━━ DATA LINES ━━

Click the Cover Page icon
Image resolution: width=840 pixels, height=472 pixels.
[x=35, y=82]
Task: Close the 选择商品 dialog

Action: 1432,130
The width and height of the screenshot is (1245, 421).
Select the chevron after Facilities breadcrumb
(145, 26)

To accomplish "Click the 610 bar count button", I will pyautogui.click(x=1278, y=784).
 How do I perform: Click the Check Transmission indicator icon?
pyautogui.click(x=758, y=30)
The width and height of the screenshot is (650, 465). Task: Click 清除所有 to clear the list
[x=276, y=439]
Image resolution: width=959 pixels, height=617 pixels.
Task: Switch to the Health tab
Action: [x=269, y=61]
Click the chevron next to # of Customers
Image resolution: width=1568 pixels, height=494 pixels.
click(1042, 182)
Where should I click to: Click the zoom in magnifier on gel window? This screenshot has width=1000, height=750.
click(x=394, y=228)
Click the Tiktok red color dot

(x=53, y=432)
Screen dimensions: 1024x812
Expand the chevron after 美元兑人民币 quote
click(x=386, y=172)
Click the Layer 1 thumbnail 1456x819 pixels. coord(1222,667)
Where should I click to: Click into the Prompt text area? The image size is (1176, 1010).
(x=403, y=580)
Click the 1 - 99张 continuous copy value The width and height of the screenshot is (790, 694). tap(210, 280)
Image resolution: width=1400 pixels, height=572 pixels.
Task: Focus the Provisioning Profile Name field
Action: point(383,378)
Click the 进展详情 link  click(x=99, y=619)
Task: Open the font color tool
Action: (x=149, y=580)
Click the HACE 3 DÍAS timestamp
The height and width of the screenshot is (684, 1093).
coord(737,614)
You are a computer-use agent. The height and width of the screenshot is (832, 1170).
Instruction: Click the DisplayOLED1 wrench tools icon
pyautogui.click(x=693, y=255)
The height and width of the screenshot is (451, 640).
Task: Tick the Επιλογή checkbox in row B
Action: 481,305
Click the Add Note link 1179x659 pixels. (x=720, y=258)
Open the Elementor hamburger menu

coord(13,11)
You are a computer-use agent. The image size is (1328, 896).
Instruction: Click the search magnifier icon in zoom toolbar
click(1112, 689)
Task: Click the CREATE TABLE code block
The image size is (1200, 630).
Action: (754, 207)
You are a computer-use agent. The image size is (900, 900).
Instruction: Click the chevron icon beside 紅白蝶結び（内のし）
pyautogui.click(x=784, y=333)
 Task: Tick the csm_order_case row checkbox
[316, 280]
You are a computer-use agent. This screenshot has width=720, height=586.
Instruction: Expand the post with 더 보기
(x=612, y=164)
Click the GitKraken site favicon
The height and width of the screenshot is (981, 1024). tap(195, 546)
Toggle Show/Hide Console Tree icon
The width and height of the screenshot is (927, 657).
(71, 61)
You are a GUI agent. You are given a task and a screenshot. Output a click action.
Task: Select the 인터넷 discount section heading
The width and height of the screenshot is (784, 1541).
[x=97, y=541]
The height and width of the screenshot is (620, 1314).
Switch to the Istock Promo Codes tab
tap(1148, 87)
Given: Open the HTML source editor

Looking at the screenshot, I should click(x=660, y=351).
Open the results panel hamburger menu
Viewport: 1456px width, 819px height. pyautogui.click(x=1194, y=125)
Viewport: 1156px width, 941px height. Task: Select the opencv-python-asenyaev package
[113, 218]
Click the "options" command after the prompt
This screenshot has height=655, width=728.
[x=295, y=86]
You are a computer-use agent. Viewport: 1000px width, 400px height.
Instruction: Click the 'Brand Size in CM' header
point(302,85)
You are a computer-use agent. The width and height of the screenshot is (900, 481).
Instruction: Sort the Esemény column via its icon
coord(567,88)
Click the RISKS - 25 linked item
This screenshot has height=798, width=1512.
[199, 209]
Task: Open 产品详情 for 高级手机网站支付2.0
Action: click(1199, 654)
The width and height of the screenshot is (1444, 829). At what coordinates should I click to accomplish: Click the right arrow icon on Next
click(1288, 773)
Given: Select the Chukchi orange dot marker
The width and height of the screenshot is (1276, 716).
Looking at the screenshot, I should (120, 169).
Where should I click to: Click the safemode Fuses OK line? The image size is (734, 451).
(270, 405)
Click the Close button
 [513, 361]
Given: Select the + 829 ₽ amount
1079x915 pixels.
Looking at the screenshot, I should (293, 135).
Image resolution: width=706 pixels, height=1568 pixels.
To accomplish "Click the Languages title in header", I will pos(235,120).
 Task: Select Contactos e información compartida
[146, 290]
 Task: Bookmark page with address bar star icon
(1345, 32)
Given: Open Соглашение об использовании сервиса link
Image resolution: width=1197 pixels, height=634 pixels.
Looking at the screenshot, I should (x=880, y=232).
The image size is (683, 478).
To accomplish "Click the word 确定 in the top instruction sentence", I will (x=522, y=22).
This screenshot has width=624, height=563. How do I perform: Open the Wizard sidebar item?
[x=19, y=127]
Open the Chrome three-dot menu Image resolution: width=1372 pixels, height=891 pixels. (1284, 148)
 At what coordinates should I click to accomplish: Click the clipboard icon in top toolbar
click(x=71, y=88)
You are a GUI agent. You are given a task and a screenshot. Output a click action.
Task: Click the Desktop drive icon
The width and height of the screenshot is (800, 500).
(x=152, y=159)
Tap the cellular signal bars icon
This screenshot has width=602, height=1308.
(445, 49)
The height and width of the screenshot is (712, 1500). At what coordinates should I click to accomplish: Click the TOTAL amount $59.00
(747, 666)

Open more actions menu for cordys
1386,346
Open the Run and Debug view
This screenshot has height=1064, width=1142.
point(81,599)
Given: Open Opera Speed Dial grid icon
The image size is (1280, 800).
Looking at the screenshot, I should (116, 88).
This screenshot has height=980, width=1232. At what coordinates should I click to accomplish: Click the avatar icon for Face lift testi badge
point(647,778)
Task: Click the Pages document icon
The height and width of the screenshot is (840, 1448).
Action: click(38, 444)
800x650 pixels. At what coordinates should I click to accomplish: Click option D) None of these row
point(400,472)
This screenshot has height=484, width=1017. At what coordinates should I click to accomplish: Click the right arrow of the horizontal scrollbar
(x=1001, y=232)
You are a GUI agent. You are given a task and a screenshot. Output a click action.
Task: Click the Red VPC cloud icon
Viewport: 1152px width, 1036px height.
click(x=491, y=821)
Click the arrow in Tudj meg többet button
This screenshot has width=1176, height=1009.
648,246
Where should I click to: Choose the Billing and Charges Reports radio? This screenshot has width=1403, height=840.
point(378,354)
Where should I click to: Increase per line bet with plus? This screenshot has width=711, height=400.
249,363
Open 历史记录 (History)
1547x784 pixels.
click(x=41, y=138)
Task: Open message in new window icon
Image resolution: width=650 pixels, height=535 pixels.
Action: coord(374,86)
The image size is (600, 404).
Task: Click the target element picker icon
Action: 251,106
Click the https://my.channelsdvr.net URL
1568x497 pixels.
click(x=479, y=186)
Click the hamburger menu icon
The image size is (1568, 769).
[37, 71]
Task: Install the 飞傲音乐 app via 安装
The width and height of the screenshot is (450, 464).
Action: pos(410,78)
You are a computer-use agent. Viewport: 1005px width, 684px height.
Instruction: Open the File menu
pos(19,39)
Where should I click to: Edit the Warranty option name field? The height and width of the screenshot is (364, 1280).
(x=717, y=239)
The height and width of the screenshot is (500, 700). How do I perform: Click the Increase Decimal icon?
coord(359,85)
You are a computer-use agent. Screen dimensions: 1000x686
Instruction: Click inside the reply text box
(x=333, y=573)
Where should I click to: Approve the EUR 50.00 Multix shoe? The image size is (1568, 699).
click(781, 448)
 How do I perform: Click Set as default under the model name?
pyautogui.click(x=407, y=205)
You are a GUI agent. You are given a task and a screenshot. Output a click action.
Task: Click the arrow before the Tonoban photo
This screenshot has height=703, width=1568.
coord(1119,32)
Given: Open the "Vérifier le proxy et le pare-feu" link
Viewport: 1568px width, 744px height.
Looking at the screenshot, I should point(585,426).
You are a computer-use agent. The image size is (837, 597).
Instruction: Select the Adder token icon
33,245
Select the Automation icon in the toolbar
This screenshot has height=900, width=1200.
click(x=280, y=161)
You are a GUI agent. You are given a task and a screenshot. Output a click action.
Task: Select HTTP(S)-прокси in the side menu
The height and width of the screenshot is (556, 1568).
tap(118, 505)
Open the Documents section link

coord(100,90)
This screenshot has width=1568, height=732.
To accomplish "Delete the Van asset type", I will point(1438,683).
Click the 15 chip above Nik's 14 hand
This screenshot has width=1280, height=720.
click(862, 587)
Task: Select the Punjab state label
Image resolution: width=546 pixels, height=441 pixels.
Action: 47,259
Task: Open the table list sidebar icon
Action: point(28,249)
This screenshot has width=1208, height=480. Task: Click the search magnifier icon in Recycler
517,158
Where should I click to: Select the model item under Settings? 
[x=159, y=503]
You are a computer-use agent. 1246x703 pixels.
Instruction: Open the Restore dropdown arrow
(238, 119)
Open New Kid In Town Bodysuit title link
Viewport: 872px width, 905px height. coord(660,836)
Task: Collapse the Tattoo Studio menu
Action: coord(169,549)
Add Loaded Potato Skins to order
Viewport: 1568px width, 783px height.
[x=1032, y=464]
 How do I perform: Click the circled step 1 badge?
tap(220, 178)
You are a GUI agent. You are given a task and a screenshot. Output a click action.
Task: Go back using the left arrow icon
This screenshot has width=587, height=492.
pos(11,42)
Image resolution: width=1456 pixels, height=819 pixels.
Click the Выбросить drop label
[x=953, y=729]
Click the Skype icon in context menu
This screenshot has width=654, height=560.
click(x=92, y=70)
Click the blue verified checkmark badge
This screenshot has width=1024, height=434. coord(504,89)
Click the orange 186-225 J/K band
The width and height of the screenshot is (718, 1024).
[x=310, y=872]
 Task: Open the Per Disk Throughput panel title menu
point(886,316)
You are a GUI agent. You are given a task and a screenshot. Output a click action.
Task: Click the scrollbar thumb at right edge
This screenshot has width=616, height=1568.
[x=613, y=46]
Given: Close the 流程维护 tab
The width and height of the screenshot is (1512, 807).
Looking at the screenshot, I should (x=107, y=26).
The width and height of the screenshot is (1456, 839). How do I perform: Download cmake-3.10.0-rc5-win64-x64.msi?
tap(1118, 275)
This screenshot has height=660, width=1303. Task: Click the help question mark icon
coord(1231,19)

━━━

DESCRIPTION OF THE TASK ▸
Retype the records word for word, starting at the line that contains "Where should I click to: Click into" and continuing through the line that contains "[x=97, y=541]", with both of those lines included.

ANSWER TO THE TASK ▸
Where should I click to: Click into the Prompt text area? The image size is (1176, 1010).
(x=403, y=580)
Click the 1 - 99张 continuous copy value The width and height of the screenshot is (790, 694). tap(210, 280)
Image resolution: width=1400 pixels, height=572 pixels.
Task: Focus the Provisioning Profile Name field
Action: point(383,378)
Click the 进展详情 link  click(x=99, y=619)
Task: Open the font color tool
Action: (x=149, y=580)
Click the HACE 3 DÍAS timestamp
The height and width of the screenshot is (684, 1093).
coord(737,614)
You are a computer-use agent. The height and width of the screenshot is (832, 1170).
Instruction: Click the DisplayOLED1 wrench tools icon
pyautogui.click(x=693, y=255)
The height and width of the screenshot is (451, 640).
Task: Tick the Επιλογή checkbox in row B
Action: 481,305
Click the Add Note link 1179x659 pixels. (x=720, y=258)
Open the Elementor hamburger menu

coord(13,11)
You are a computer-use agent. The image size is (1328, 896).
Instruction: Click the search magnifier icon in zoom toolbar
click(1112, 689)
Task: Click the CREATE TABLE code block
The image size is (1200, 630).
Action: (754, 207)
You are a computer-use agent. The image size is (900, 900).
Instruction: Click the chevron icon beside 紅白蝶結び（内のし）
pyautogui.click(x=784, y=333)
 Task: Tick the csm_order_case row checkbox
[316, 280]
You are a computer-use agent. This screenshot has width=720, height=586.
Instruction: Expand the post with 더 보기
(x=612, y=164)
Click the GitKraken site favicon
The height and width of the screenshot is (981, 1024). tap(195, 546)
Toggle Show/Hide Console Tree icon
The width and height of the screenshot is (927, 657).
(71, 61)
You are a GUI agent. You are given a task and a screenshot. Output a click action.
Task: Select the 인터넷 discount section heading
The width and height of the screenshot is (784, 1541).
[x=97, y=541]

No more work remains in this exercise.